* **Work instruction**
If a line in the records contains the word "beside", count it; state the resulting number and nothing more.

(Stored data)
_ _ _ _ _ _ _
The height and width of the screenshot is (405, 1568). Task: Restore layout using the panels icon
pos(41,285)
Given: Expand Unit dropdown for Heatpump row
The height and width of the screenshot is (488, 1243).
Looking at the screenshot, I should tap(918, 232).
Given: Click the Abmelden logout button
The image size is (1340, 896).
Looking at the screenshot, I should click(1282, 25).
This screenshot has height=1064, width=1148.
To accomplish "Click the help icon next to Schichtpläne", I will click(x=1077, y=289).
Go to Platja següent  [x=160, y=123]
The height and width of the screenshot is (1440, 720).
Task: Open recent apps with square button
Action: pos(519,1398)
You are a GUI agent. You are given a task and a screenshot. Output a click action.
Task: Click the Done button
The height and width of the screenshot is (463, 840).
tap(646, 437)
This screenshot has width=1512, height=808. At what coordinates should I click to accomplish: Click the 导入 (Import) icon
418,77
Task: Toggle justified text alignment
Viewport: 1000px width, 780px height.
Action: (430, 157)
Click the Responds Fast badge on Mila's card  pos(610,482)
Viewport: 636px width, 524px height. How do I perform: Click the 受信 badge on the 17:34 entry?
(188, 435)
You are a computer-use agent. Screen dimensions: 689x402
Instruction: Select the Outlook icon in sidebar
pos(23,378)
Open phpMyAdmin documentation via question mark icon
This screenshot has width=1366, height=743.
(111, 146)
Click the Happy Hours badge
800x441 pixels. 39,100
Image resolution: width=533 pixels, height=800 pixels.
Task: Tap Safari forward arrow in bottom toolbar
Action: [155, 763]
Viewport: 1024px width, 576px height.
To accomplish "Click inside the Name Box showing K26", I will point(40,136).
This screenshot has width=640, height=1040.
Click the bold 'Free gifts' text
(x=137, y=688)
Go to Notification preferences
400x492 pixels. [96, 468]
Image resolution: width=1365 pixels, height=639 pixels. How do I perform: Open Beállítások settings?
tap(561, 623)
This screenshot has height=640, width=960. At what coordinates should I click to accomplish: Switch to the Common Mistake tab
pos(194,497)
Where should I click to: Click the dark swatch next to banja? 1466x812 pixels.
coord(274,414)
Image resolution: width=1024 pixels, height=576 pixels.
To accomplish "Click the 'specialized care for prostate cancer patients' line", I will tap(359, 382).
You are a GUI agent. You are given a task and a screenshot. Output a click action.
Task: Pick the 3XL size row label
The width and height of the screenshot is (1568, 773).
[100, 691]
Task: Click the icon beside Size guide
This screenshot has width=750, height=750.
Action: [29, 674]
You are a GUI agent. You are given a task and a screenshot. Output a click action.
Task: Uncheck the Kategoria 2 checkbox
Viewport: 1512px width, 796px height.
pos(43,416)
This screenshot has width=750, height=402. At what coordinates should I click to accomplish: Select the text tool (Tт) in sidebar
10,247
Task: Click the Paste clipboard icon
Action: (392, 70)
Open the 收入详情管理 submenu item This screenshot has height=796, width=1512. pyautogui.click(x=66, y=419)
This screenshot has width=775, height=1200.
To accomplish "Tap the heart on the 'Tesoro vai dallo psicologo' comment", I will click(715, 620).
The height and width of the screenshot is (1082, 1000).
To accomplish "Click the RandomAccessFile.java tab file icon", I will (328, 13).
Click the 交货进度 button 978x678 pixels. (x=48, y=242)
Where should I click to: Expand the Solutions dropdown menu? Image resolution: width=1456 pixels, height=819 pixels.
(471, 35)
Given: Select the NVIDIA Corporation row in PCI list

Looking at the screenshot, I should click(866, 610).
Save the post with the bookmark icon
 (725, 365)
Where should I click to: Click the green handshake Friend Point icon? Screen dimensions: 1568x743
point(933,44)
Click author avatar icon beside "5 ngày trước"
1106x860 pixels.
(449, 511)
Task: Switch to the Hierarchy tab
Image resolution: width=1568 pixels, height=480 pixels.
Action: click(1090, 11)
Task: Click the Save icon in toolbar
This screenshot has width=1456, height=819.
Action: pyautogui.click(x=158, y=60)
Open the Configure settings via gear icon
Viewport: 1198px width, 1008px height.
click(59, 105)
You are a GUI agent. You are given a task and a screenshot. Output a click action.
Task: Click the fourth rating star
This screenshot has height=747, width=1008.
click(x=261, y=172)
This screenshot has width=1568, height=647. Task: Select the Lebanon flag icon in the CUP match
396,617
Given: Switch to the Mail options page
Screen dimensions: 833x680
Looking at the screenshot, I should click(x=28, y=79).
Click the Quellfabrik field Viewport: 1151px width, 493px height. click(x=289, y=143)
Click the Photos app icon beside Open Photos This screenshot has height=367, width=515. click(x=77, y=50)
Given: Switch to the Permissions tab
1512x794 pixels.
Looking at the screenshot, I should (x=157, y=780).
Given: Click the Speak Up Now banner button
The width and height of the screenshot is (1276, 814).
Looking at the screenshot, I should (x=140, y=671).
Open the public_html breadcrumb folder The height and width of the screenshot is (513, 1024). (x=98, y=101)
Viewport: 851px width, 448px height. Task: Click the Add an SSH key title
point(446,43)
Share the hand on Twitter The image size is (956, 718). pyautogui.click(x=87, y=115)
_ _ _ _ _ _ _
* **Solution below**
3